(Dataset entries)
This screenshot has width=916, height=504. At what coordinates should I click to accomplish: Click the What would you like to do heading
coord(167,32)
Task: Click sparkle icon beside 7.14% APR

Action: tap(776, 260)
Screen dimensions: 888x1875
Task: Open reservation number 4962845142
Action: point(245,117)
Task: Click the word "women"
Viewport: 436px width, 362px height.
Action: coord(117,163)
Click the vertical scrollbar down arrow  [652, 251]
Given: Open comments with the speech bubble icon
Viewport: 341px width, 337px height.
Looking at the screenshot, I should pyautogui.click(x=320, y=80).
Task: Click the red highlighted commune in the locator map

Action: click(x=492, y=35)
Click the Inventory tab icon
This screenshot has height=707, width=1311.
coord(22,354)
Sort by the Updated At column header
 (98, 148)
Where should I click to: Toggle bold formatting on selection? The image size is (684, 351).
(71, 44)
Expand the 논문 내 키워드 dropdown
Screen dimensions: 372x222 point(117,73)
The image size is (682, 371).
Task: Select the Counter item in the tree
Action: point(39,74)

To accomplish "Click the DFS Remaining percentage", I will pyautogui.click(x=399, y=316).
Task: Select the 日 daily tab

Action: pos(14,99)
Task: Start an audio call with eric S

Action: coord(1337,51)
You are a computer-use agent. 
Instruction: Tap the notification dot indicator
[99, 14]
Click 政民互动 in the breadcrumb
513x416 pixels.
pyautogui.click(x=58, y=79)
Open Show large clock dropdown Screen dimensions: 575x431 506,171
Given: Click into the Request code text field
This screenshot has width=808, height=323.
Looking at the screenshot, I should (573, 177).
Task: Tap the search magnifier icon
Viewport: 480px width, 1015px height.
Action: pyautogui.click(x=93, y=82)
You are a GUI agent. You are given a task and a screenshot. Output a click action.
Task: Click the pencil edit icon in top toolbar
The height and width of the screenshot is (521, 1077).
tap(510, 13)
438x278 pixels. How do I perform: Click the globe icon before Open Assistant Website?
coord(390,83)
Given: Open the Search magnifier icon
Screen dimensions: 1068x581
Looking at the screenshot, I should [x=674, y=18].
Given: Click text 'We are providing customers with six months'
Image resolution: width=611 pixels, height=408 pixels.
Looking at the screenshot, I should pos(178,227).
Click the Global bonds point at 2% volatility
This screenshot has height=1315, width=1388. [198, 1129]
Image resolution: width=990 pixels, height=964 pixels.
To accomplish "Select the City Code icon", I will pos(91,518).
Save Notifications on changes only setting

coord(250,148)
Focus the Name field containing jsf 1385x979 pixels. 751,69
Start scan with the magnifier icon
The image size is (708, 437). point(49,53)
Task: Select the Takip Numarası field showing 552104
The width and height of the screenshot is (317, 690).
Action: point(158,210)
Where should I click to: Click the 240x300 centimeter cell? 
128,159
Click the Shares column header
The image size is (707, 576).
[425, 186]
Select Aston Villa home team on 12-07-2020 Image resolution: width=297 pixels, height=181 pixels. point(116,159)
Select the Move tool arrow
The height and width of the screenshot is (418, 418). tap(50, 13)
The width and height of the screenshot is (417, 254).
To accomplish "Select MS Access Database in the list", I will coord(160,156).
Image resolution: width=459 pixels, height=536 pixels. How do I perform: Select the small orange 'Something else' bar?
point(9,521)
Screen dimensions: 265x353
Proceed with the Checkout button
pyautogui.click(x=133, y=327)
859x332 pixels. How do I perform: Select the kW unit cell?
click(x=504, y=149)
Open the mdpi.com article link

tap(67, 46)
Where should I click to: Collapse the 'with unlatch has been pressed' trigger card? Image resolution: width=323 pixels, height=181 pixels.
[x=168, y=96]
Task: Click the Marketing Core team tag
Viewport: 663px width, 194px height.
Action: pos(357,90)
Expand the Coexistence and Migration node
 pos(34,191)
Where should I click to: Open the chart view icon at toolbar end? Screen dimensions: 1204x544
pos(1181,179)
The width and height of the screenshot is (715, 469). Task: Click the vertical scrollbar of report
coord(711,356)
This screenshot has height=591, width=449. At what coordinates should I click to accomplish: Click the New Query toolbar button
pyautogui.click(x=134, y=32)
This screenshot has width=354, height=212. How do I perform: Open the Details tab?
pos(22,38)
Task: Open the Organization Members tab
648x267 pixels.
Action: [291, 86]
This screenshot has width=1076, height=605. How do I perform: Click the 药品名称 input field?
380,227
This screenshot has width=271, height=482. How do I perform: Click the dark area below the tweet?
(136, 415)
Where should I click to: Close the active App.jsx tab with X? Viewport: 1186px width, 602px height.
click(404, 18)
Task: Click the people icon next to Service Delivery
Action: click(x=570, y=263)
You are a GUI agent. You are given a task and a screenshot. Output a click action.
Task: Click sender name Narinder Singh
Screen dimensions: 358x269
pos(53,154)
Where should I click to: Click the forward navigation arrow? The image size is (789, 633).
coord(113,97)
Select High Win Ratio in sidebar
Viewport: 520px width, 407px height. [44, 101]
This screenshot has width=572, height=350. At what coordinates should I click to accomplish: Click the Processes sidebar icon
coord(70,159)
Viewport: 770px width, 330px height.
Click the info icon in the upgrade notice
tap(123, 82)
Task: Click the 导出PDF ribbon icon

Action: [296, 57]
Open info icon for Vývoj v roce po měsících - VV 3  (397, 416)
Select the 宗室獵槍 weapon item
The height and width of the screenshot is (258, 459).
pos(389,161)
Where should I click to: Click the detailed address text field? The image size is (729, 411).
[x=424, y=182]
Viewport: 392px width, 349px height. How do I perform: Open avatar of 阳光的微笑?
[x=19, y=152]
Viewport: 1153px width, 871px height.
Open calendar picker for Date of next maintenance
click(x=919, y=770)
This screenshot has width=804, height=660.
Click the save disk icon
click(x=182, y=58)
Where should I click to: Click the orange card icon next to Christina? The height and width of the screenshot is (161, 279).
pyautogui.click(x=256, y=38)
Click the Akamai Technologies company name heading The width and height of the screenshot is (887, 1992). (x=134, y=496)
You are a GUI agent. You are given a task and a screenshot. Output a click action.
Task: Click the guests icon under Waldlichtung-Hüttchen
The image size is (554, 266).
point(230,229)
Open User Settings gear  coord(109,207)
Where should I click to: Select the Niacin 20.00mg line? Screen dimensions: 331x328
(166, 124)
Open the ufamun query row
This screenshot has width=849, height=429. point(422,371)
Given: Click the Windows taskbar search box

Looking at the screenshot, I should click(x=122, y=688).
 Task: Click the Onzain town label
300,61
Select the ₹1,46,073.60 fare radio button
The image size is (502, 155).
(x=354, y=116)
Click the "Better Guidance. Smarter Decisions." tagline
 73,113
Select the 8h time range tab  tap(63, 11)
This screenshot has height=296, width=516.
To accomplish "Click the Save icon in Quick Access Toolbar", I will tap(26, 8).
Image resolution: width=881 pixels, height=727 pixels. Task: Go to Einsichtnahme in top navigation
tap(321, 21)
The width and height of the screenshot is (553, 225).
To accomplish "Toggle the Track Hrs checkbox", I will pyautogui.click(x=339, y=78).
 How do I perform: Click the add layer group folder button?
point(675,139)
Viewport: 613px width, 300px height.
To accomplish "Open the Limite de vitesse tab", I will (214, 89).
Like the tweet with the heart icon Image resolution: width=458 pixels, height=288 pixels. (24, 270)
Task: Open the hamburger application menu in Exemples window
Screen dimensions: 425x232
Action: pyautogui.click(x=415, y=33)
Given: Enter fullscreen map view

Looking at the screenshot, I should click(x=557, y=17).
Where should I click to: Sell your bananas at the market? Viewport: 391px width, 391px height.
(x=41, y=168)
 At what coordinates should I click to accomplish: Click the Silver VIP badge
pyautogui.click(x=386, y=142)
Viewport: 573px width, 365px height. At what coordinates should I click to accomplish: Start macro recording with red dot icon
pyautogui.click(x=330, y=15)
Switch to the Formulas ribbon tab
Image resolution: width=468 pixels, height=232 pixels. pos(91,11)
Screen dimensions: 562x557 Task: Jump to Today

Exercise requirements
Output exactly the lines between the one containing "Image resolution: width=881" and the final line above, both inclusive.

Exercise solution
Image resolution: width=881 pixels, height=727 pixels. Task: Go to Einsichtnahme in top navigation
tap(321, 21)
The width and height of the screenshot is (553, 225).
To accomplish "Toggle the Track Hrs checkbox", I will pyautogui.click(x=339, y=78).
 How do I perform: Click the add layer group folder button?
point(675,139)
Viewport: 613px width, 300px height.
To accomplish "Open the Limite de vitesse tab", I will (214, 89).
Like the tweet with the heart icon Image resolution: width=458 pixels, height=288 pixels. (24, 270)
Task: Open the hamburger application menu in Exemples window
Screen dimensions: 425x232
Action: pyautogui.click(x=415, y=33)
Given: Enter fullscreen map view

Looking at the screenshot, I should click(x=557, y=17).
Where should I click to: Sell your bananas at the market? Viewport: 391px width, 391px height.
(x=41, y=168)
 At what coordinates should I click to accomplish: Click the Silver VIP badge
pyautogui.click(x=386, y=142)
Viewport: 573px width, 365px height. At what coordinates should I click to accomplish: Start macro recording with red dot icon
pyautogui.click(x=330, y=15)
Switch to the Formulas ribbon tab
Image resolution: width=468 pixels, height=232 pixels. pos(91,11)
Screen dimensions: 562x557 Task: Jump to Today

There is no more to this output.